Dataset records Block Start

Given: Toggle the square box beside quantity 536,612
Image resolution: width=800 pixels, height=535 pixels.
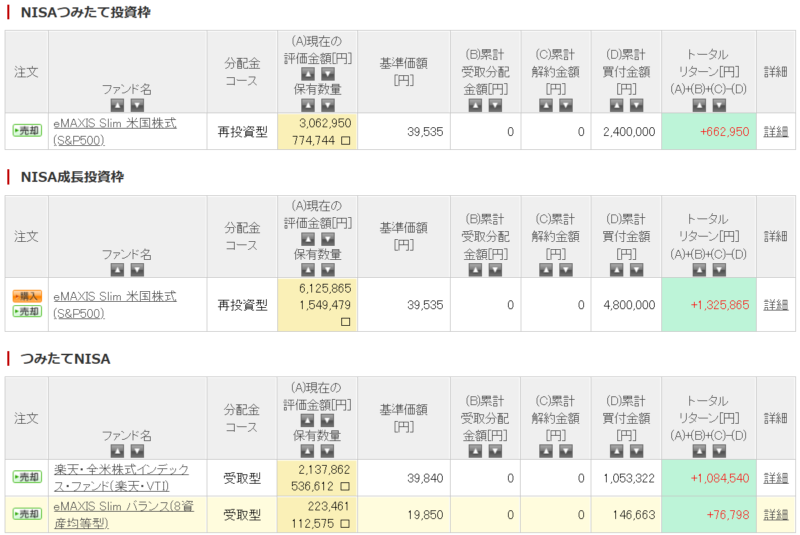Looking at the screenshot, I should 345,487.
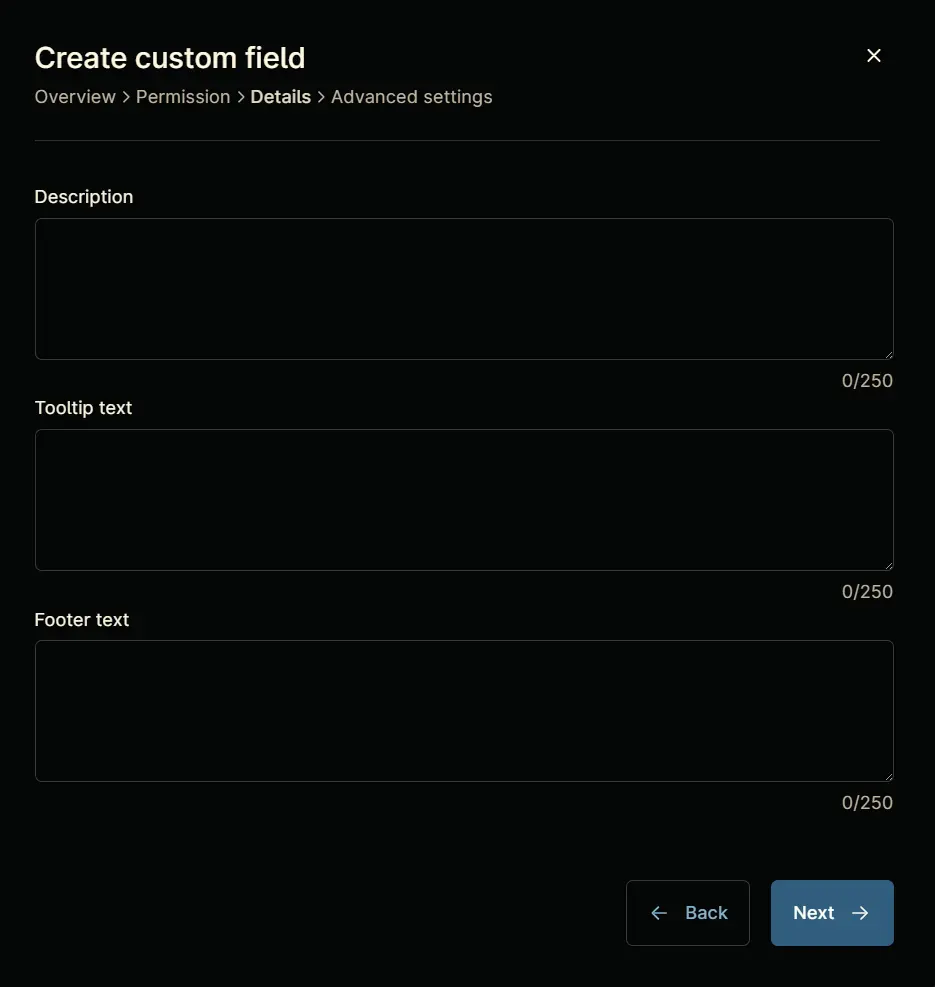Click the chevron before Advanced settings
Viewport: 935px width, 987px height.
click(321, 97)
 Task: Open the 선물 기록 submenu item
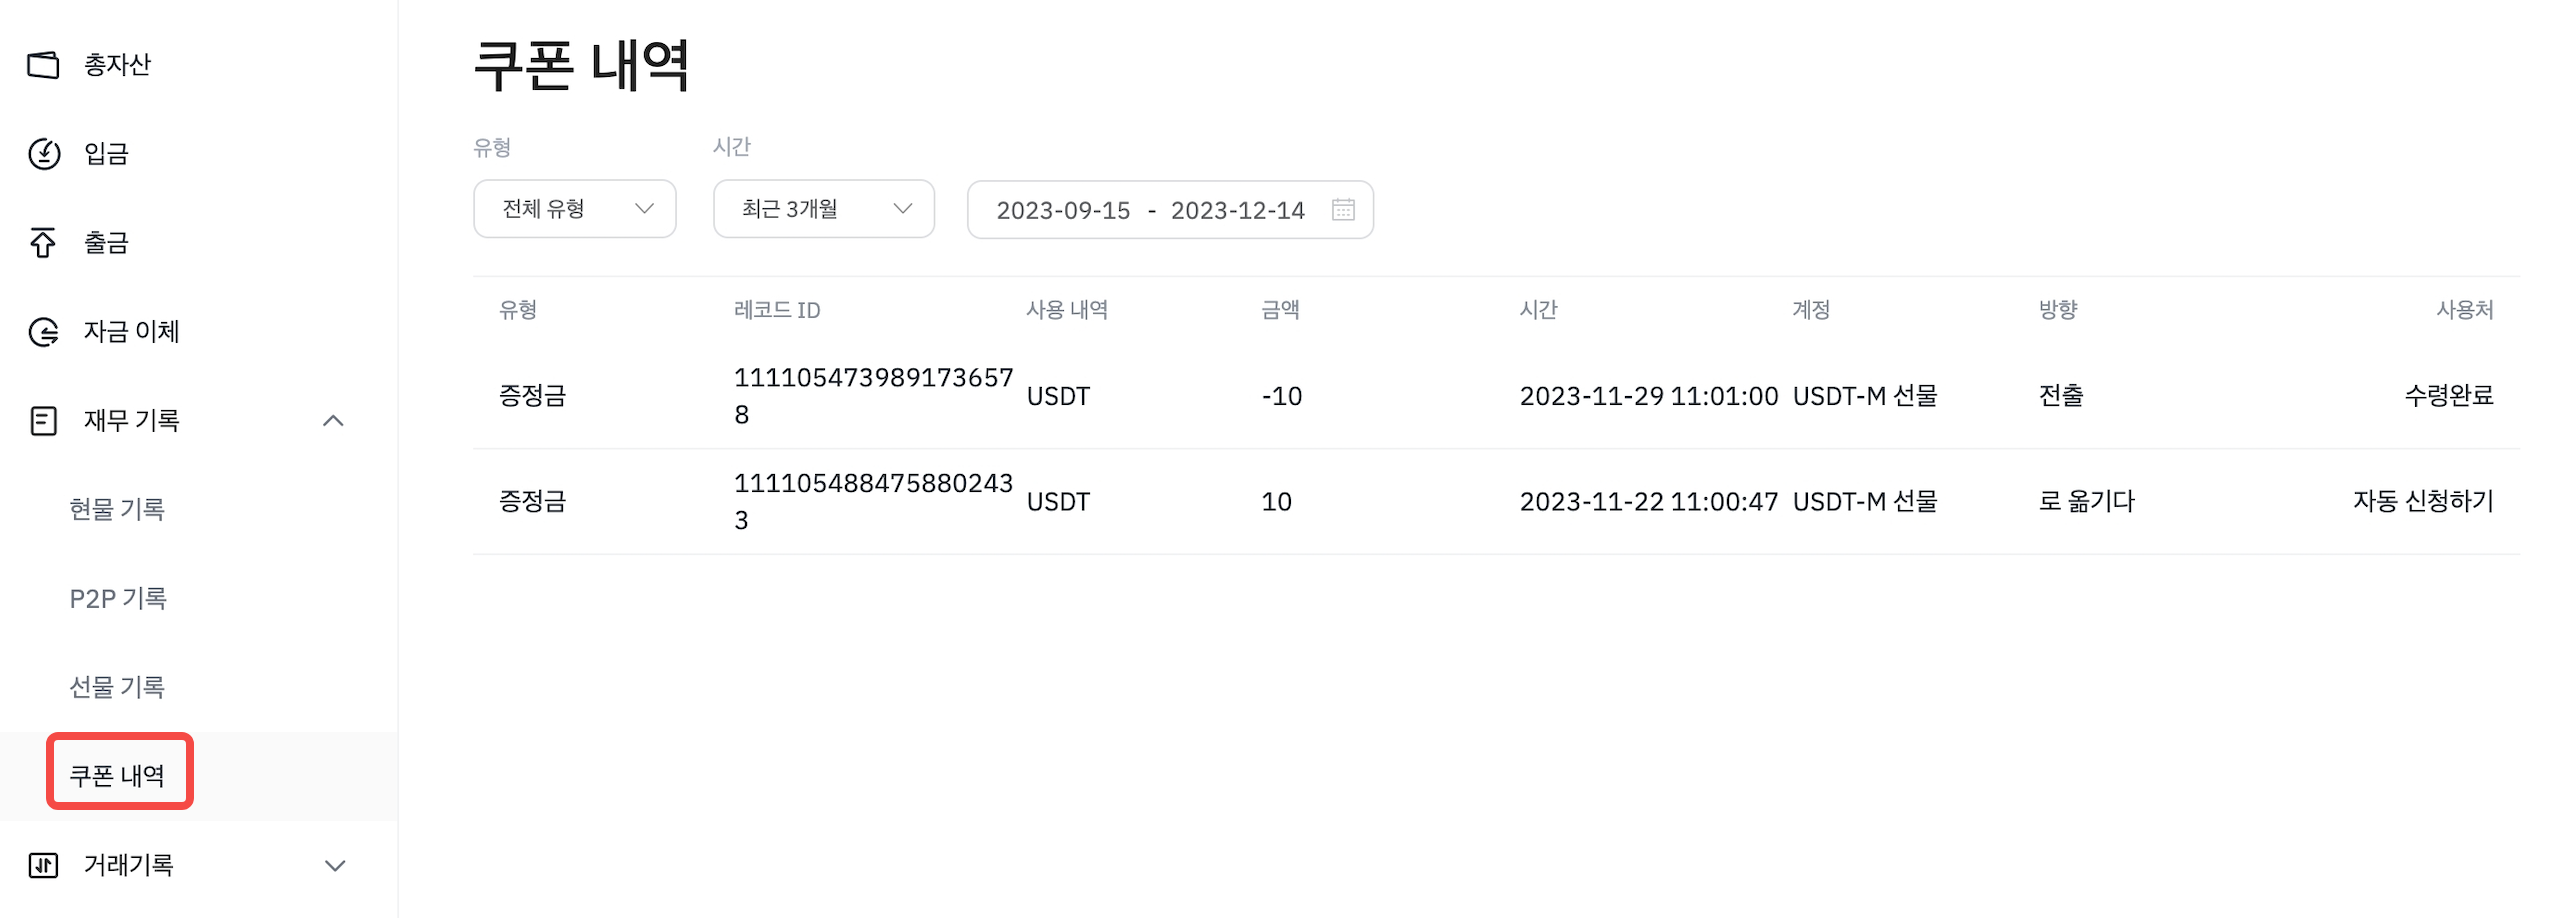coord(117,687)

Dataset records Block End
Dataset records Block Start

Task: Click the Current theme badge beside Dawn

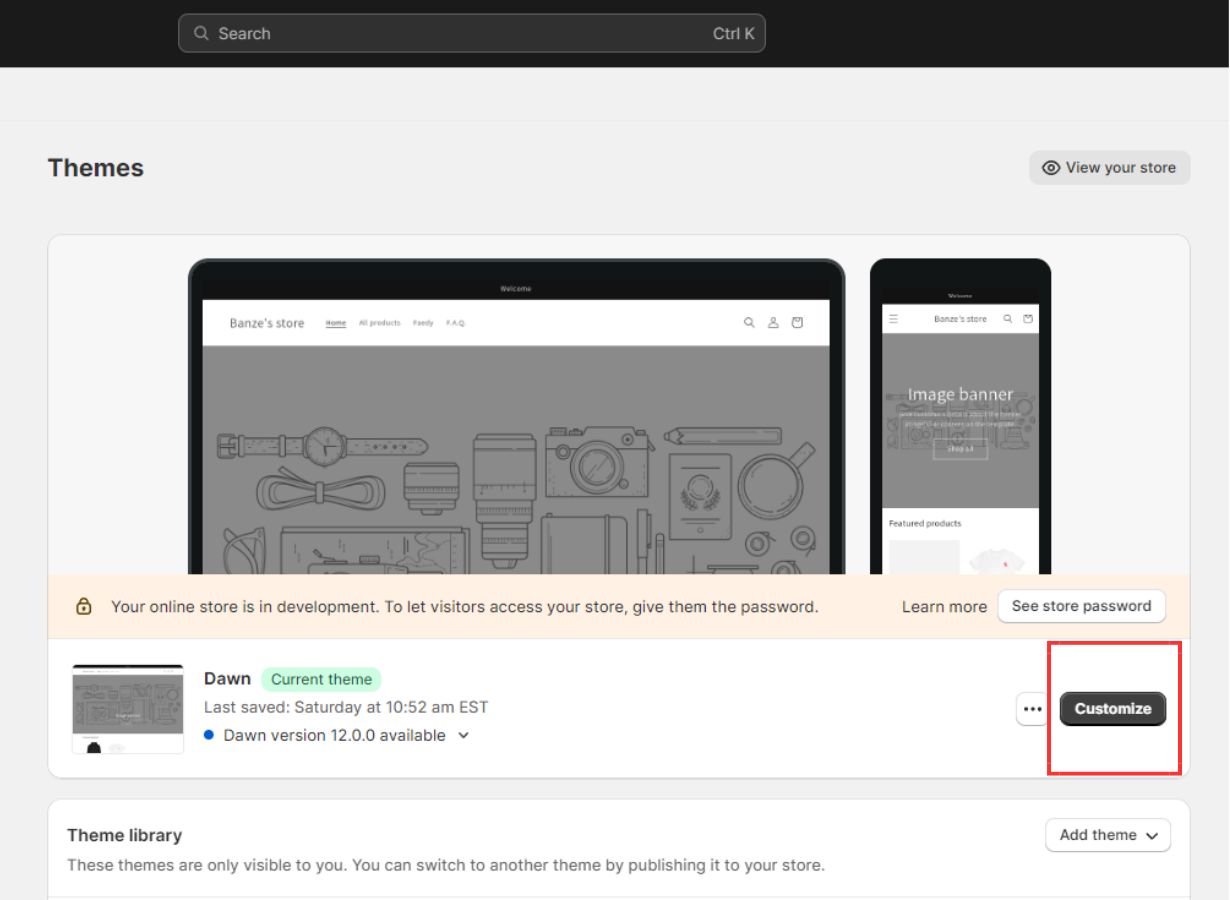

Dataset records Block End
Dataset records Block Start

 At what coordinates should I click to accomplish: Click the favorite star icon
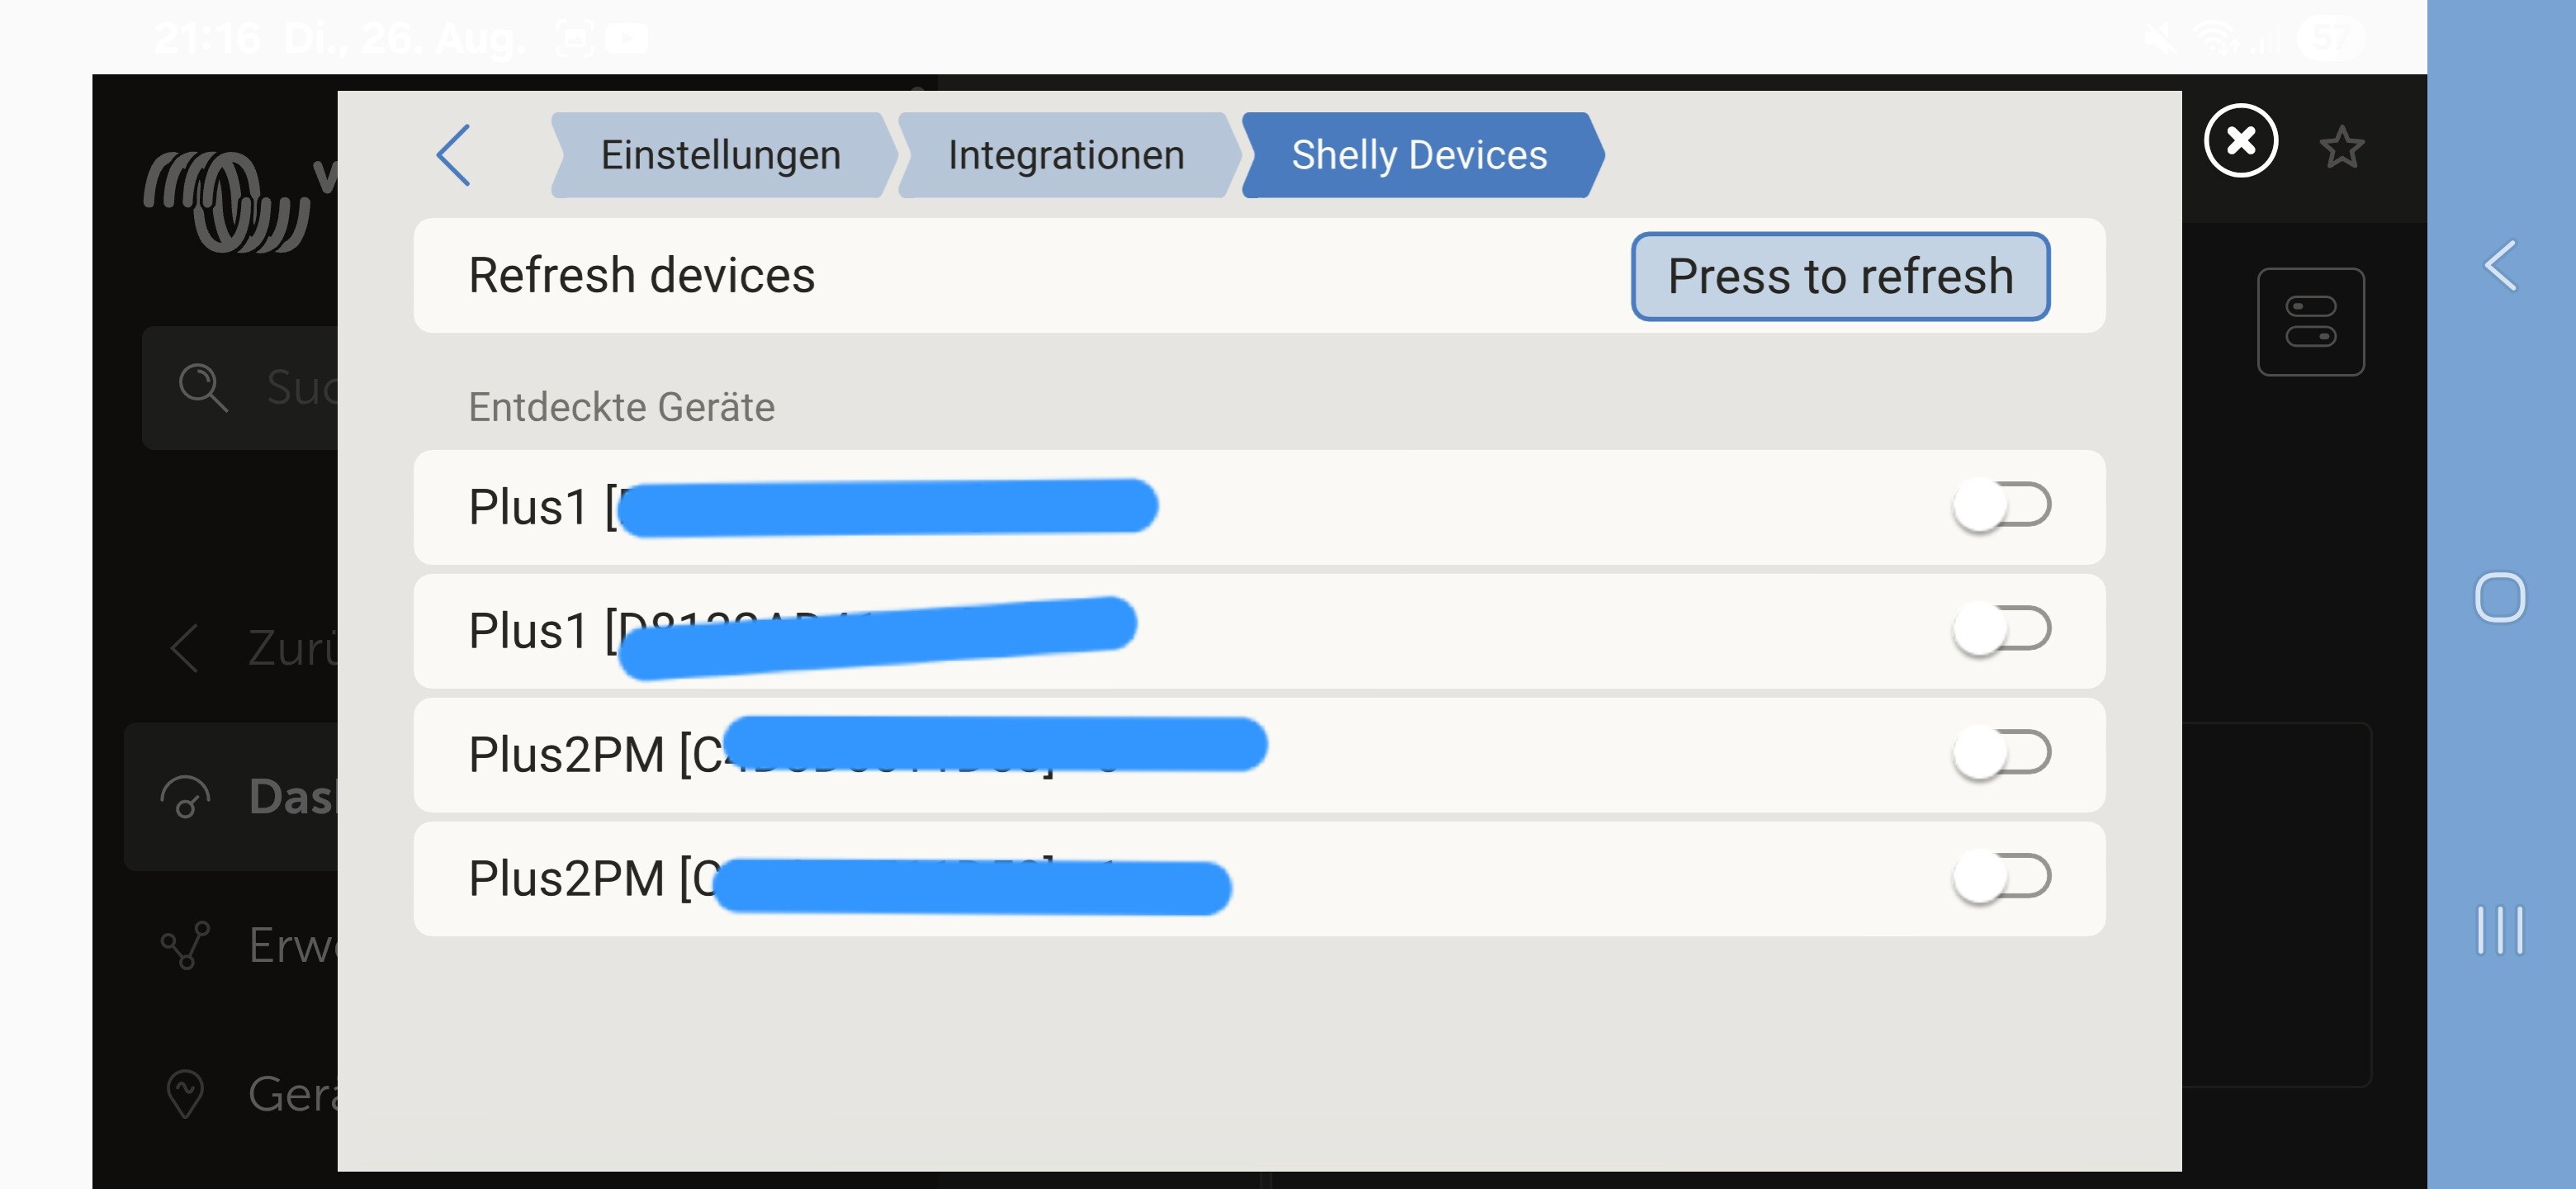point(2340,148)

Dataset records Block End

= About this task =
Pull out each line of the records holding the string "beside".

= Response for this exercise =
Given: Toggle the square box beside quantity 536,612
Task: Click the Current theme badge beside Dawn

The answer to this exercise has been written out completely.